Benoît Forgeard : « À force de laisser entrer les IA dans le quotidien, il va devenir de difficile de leur résister »

Yves | Quand le cinéaste montre le frigo qui fait du rap, le spectateur peut rire mais aussi s’inquiéter. Benoît Forgeard grime en comédie ses inquiétude devant l’avénement des intelligences artificielles destinées aux consommateurs superficiels

Vincent Raymond | Jeudi 27 juin 2019

Photo : ©Ecce Films


Après Gaz de France, vous continuez avec un scénario racontant une sorte de fin de monde…

Oui c'est vrai : c'est ça la définition d'apocalypse d'ailleurs : pas forcément la destruction de la planète, plutôt le début d'un nouveau monde.

Comment Yves a-t-il germé dans votre esprit ?

Pendant plusieurs années, je faisais des pitchs de films imaginaires pour la revue SoFilm, et j'avais pour habitude de les écrire de façon assez poétique, sans trop me soucier de leur faisabilité. Là, j'étais allé à une conférence sur la domotique au Collège de France ; un spécialiste parlait des IA domestiques qui allaient arriver dans les maisons, notamment de la voiture automatique de demain qui lorsqu'elle percevra l'abaissement de vos paupières, prendra le contrôle du véhicule, se mettra sur le côté et appellera un proche (rires) Quand j'ai entendu ça, je me suis dit qu'il y avait une possibilité de faire une comédie le potentiel burlesque est important dans cette idée que les IA prennent des initiatives.

Pourquoi un réfrigérateur ?

Déjà j'aime bien l'aspect un peu trivial du frigo : se faire concurrencer par une intelligence artificielle qui a l'allure (un super ordinateur comme c'était le cas autrefois) ou virtuelle comme dans Her, passe encore mais quand l'AI s'incarne dans un frigo, c'est plus rude : on est face à un objet dont on ne s'attend pas à ce qu'il soit un rival. E puis, le frigo, c'est plus ou moins anthropomorphe : dans la cuisine, il a une taille à peu près humaine, ça me paraissait assez intéressant à exploiter esthétiquement.

Et puis c'est lourd, encombrant… Et même si certains sont dotés de capacités, bien que sommaires, ils ont à voir avec des choses très fondamentales ; ils ne sont pas là pour être poète ou musicien. Leur fonction est archaïque : conserver la bouffe.

Avez-vous veillé au réalisme de votre frigo ?

D'un point de vue technologique ? Oui et non parce qu'en fait un objet comme Yves n'existe pas : c'est qu'on appelle une intelligence forte. Il est métaphorique d'objets d'une idéologie qui existe déjà : ces IA qui ne se contentent pas dépanner ou de rendre service mais qui analysent et sont prescriptrices ; qui vont vous recommander, donc tenter de vous réformer pour que vous deveniez un peu meilleur.

Ces principes sont déjà actifs quand on utilise Waze dans sa voiture. La fonction principale de Waze, c'est de vous recommander des trajets plus courts. À une autre échelle, sachant qui est Jérem, ce qu'il fait de sa vie, Yves établit un diagnostic considérant qu'il a telles et telles carences et tente de l'aider.

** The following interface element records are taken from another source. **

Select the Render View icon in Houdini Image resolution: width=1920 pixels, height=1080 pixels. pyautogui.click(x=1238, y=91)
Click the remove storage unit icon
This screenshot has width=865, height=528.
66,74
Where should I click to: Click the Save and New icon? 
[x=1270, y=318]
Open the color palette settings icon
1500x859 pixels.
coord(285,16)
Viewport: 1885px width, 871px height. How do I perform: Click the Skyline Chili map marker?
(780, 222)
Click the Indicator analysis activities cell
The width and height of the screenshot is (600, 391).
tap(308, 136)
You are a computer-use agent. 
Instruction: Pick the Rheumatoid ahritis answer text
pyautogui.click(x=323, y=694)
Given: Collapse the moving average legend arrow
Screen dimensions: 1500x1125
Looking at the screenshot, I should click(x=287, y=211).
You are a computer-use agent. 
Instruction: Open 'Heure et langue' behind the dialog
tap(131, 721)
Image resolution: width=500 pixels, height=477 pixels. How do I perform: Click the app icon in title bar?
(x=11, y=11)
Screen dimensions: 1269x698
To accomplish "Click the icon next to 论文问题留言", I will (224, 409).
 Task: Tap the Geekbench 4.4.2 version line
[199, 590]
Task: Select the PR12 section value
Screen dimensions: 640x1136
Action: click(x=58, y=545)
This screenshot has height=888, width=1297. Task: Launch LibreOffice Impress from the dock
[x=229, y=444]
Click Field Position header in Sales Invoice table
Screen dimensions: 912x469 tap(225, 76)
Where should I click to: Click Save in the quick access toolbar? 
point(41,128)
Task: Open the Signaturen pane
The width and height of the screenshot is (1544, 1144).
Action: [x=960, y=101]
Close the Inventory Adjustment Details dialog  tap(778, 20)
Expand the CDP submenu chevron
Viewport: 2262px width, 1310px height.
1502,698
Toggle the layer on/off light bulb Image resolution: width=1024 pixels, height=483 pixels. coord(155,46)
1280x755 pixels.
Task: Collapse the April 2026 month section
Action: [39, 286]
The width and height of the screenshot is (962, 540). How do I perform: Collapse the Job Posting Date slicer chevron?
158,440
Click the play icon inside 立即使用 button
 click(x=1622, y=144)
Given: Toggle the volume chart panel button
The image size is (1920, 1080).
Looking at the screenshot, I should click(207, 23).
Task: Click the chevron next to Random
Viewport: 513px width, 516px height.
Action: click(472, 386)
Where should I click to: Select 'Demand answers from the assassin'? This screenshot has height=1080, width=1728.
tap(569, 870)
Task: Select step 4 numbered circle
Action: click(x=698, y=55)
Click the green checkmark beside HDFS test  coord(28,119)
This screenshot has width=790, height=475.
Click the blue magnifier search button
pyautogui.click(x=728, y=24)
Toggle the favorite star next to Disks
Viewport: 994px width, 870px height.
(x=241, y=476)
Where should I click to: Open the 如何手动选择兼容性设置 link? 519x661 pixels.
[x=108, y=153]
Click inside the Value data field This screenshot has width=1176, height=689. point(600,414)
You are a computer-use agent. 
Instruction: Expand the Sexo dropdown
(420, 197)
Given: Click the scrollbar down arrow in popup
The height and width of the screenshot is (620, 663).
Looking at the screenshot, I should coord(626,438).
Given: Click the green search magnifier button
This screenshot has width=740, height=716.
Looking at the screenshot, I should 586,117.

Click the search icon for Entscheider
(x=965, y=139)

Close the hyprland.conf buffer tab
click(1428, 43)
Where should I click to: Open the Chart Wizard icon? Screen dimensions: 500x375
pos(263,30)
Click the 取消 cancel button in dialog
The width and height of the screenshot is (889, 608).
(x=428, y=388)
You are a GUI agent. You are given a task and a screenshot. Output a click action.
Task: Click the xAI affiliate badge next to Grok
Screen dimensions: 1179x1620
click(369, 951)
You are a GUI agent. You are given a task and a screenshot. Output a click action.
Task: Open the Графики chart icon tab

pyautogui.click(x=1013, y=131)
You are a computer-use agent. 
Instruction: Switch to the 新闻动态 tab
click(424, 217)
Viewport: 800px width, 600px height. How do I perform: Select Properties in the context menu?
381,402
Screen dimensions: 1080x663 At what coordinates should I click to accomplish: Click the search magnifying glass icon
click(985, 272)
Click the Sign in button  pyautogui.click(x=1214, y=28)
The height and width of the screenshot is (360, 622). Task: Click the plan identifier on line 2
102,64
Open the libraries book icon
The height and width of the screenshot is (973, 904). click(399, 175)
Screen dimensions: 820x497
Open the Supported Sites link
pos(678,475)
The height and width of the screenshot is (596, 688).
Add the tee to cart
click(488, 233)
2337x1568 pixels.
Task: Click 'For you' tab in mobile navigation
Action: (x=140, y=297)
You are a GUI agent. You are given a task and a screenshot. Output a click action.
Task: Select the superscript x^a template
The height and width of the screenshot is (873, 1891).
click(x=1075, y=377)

Pourquoi avez-vous choisir le rap pour Jérem, et donc pour Yves ?

Je n'y ai pas pensé tout de suite mais je me suis rendu compte que le rap avait plusieurs atouts. D'abord, c'est la musique populaire d'aujourd'hui : en quelques années, elle a vraiment infiltré toute la variété aussi ; donc Jérem fait naturellement du rap. Le rap me permettait aussi de faire des choses plus savoureuses dans les paroles, plus crues, d'aller assez loin : j'aimais bien qu'il y ait une forme de vulgarité. Et puis, il y avait aussi quand même cette obsession de tous les rappeurs, majoritairement masculins, pour le phallus : ça les travaille beaucoup. Qu'un rappeur soit en rivalité avec un frigo pour une histoire d'amour, c'est comme si il y avait une double peur de perdre sa position en tant qu'homme et en tant qu'humain.

Vous aviez pensé Jérem comme un idiot un peu ennuyeux ?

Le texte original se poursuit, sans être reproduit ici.